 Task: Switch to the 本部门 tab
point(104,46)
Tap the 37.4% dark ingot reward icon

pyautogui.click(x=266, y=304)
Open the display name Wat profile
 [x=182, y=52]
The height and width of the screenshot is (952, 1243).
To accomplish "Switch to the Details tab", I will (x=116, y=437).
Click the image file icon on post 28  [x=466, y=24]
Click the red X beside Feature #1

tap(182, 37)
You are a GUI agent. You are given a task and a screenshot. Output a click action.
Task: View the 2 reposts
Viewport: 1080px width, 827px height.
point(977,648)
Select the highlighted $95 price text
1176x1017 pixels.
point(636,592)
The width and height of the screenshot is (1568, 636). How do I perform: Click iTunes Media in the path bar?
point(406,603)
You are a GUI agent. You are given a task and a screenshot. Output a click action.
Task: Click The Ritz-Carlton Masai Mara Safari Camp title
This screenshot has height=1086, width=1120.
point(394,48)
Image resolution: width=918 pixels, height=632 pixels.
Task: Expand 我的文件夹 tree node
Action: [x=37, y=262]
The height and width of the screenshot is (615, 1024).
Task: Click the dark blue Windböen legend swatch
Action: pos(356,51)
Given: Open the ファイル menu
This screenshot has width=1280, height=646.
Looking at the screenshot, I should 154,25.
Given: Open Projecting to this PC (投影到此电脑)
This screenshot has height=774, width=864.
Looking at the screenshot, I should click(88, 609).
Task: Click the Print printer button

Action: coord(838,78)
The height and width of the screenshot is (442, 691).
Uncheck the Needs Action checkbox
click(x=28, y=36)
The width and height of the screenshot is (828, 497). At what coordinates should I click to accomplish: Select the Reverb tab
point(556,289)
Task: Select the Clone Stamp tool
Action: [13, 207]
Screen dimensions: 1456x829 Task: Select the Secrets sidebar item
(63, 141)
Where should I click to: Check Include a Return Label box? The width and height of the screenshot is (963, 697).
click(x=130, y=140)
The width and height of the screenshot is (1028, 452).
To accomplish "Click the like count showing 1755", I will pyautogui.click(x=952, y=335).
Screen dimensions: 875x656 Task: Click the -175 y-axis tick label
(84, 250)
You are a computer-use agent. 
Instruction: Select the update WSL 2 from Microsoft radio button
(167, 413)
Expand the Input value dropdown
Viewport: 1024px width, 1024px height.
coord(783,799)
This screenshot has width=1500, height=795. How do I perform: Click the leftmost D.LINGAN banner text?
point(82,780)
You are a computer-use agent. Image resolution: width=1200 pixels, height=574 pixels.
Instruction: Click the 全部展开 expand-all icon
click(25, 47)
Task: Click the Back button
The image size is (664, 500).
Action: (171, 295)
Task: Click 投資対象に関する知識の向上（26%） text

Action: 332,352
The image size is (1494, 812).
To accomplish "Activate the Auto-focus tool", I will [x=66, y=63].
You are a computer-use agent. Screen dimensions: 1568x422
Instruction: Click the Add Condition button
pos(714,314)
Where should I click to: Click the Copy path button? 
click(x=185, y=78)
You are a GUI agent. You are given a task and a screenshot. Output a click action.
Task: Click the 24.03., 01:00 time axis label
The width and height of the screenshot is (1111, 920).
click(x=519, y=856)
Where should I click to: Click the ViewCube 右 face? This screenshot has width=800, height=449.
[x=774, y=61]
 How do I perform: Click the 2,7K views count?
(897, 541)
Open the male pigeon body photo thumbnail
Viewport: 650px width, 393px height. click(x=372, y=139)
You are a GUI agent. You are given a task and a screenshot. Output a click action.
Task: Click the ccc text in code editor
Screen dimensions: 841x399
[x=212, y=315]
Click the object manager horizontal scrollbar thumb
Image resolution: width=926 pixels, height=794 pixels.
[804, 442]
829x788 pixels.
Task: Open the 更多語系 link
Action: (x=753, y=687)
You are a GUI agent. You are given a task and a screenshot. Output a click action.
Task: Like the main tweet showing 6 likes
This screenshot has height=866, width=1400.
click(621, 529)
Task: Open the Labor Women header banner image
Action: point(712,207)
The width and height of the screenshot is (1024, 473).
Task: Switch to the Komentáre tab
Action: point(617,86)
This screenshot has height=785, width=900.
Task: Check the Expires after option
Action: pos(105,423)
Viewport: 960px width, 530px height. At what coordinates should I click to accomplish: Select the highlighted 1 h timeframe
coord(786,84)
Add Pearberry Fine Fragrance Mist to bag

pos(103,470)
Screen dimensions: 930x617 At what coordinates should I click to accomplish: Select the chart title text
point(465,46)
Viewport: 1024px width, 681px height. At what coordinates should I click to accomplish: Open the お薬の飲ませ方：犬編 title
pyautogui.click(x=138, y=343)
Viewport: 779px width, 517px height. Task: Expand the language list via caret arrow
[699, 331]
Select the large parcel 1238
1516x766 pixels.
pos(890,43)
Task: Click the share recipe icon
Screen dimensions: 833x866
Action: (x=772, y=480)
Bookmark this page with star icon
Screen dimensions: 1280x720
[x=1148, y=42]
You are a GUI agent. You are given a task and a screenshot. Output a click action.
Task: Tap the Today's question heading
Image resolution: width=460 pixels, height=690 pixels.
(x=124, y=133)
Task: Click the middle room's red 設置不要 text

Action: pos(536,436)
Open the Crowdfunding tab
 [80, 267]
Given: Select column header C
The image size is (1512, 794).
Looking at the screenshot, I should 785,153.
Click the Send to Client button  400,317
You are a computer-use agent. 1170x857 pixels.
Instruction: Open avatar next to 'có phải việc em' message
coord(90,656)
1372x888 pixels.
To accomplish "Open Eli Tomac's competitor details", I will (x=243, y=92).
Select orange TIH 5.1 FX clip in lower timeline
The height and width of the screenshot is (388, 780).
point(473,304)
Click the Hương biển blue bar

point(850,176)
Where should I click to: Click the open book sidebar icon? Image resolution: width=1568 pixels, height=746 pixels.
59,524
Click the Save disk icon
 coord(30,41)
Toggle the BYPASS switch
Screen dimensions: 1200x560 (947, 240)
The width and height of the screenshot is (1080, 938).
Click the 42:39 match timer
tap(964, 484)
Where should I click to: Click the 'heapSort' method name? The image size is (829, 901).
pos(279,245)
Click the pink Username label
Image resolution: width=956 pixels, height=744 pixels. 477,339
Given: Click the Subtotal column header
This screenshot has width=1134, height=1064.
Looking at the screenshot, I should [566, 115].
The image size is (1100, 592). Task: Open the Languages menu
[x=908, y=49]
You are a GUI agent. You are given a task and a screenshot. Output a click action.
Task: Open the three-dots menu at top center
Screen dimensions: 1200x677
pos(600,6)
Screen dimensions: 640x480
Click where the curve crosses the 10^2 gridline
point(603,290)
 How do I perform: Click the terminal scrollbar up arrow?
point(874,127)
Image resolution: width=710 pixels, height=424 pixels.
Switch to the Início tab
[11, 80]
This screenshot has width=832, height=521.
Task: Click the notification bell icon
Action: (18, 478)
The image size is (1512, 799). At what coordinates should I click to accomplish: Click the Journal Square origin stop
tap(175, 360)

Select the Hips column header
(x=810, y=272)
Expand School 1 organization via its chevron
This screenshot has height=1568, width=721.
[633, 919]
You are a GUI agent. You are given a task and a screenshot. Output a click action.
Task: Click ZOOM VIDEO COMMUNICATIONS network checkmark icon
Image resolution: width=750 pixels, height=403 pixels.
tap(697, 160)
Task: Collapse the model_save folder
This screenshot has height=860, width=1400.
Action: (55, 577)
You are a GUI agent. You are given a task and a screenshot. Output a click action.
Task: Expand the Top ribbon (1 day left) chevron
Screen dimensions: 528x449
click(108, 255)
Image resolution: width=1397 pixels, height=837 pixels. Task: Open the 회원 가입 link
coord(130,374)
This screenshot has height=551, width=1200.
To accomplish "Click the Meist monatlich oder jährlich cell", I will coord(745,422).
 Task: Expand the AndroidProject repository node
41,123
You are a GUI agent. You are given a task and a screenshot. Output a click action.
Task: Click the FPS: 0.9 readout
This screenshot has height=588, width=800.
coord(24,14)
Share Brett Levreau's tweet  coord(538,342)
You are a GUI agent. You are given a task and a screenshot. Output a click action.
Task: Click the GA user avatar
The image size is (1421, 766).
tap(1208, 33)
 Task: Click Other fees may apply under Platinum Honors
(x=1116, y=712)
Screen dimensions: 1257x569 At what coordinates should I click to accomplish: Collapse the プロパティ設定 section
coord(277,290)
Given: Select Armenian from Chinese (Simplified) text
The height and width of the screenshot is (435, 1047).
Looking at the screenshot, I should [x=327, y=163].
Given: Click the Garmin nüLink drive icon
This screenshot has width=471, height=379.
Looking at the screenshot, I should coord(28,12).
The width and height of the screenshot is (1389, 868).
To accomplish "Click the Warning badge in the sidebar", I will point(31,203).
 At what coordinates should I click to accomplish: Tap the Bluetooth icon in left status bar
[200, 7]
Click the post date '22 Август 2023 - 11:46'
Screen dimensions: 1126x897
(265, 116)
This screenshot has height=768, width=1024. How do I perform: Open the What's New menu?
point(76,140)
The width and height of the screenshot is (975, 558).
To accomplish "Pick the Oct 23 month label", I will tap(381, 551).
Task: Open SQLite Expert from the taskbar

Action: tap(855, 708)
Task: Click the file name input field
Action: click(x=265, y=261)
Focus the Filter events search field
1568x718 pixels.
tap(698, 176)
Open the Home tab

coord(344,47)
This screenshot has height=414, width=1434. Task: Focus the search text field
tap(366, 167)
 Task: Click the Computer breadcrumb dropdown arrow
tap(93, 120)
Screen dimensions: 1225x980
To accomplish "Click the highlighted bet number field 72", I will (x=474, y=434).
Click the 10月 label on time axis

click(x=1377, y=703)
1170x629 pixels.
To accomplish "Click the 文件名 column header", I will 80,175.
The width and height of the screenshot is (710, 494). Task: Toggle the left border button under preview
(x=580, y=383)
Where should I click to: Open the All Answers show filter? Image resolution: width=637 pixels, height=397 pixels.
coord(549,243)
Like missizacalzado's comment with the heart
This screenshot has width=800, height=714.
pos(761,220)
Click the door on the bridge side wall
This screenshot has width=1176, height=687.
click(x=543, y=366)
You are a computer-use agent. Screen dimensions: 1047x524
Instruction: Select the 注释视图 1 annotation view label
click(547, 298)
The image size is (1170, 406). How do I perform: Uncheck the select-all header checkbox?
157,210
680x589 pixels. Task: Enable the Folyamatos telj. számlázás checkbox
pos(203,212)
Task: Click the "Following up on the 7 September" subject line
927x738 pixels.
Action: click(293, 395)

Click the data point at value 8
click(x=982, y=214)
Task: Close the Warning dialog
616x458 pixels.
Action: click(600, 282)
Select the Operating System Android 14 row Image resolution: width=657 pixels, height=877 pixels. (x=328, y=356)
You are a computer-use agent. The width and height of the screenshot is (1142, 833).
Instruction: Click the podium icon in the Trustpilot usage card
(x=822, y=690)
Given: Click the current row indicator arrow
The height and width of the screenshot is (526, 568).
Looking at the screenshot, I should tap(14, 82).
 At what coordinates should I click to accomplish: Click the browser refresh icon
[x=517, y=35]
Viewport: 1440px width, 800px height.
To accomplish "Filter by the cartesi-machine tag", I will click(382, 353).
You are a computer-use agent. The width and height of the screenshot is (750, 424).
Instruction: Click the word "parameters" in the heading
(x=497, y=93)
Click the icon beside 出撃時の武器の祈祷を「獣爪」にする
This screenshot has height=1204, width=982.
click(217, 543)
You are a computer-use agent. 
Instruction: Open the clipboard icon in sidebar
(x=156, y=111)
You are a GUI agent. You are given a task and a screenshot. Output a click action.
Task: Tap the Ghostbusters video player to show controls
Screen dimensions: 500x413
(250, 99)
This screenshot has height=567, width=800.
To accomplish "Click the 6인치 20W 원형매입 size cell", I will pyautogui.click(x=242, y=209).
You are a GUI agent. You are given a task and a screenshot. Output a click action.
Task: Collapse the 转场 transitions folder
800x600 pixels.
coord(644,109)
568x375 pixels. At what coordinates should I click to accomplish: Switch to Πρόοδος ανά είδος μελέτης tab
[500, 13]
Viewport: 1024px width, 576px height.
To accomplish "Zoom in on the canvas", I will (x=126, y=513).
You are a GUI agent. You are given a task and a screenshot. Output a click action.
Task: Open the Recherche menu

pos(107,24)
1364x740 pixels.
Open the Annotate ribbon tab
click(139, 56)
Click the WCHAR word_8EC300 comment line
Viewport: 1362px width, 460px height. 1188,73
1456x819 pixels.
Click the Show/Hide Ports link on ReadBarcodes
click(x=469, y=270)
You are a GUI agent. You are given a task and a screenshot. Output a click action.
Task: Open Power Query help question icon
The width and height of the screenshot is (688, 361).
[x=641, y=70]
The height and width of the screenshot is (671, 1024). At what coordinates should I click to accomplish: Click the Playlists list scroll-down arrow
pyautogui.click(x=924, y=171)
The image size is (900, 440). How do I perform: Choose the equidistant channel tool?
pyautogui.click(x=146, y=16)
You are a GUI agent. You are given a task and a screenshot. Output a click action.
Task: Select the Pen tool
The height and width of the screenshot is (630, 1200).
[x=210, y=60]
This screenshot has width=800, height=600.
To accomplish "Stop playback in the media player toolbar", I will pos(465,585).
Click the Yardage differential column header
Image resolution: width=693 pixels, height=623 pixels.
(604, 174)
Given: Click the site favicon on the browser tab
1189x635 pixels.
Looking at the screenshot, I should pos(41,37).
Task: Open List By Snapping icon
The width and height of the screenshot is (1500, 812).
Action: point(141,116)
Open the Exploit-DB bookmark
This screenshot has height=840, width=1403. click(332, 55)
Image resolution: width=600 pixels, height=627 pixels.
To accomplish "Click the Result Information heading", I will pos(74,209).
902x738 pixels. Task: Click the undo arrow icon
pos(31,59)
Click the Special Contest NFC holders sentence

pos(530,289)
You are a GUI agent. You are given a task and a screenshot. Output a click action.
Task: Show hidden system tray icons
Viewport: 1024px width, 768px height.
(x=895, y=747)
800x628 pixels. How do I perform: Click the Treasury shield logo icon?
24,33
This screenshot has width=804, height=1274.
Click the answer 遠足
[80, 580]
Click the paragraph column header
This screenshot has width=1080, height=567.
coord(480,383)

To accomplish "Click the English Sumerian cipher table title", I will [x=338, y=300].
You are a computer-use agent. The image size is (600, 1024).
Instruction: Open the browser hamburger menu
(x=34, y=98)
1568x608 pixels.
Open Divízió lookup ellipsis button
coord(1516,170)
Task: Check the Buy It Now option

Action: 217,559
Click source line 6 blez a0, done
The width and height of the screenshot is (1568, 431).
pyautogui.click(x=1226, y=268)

- Your assignment
Beginning at the line above that contains "The image size is (1512, 799).", return each line exactly through the line that contains "Given: Select Armenian", and no others.

- Task response
The image size is (1512, 799). At what coordinates should I click to accomplish: Click the Journal Square origin stop
tap(175, 360)

Select the Hips column header
(x=810, y=272)
Expand School 1 organization via its chevron
This screenshot has height=1568, width=721.
[633, 919]
You are a GUI agent. You are given a task and a screenshot. Output a click action.
Task: Click ZOOM VIDEO COMMUNICATIONS network checkmark icon
Image resolution: width=750 pixels, height=403 pixels.
tap(697, 160)
Task: Collapse the model_save folder
This screenshot has height=860, width=1400.
Action: (55, 577)
You are a GUI agent. You are given a task and a screenshot. Output a click action.
Task: Expand the Top ribbon (1 day left) chevron
Screen dimensions: 528x449
click(108, 255)
Image resolution: width=1397 pixels, height=837 pixels. Task: Open the 회원 가입 link
coord(130,374)
This screenshot has height=551, width=1200.
To accomplish "Click the Meist monatlich oder jährlich cell", I will coord(745,422).
 Task: Expand the AndroidProject repository node
41,123
You are a GUI agent. You are given a task and a screenshot. Output a click action.
Task: Click the FPS: 0.9 readout
This screenshot has height=588, width=800.
coord(24,14)
Share Brett Levreau's tweet  coord(538,342)
You are a GUI agent. You are given a task and a screenshot. Output a click action.
Task: Click the GA user avatar
The image size is (1421, 766).
tap(1208, 33)
 Task: Click Other fees may apply under Platinum Honors
(x=1116, y=712)
Screen dimensions: 1257x569 At what coordinates should I click to accomplish: Collapse the プロパティ設定 section
coord(277,290)
Given: Select Armenian from Chinese (Simplified) text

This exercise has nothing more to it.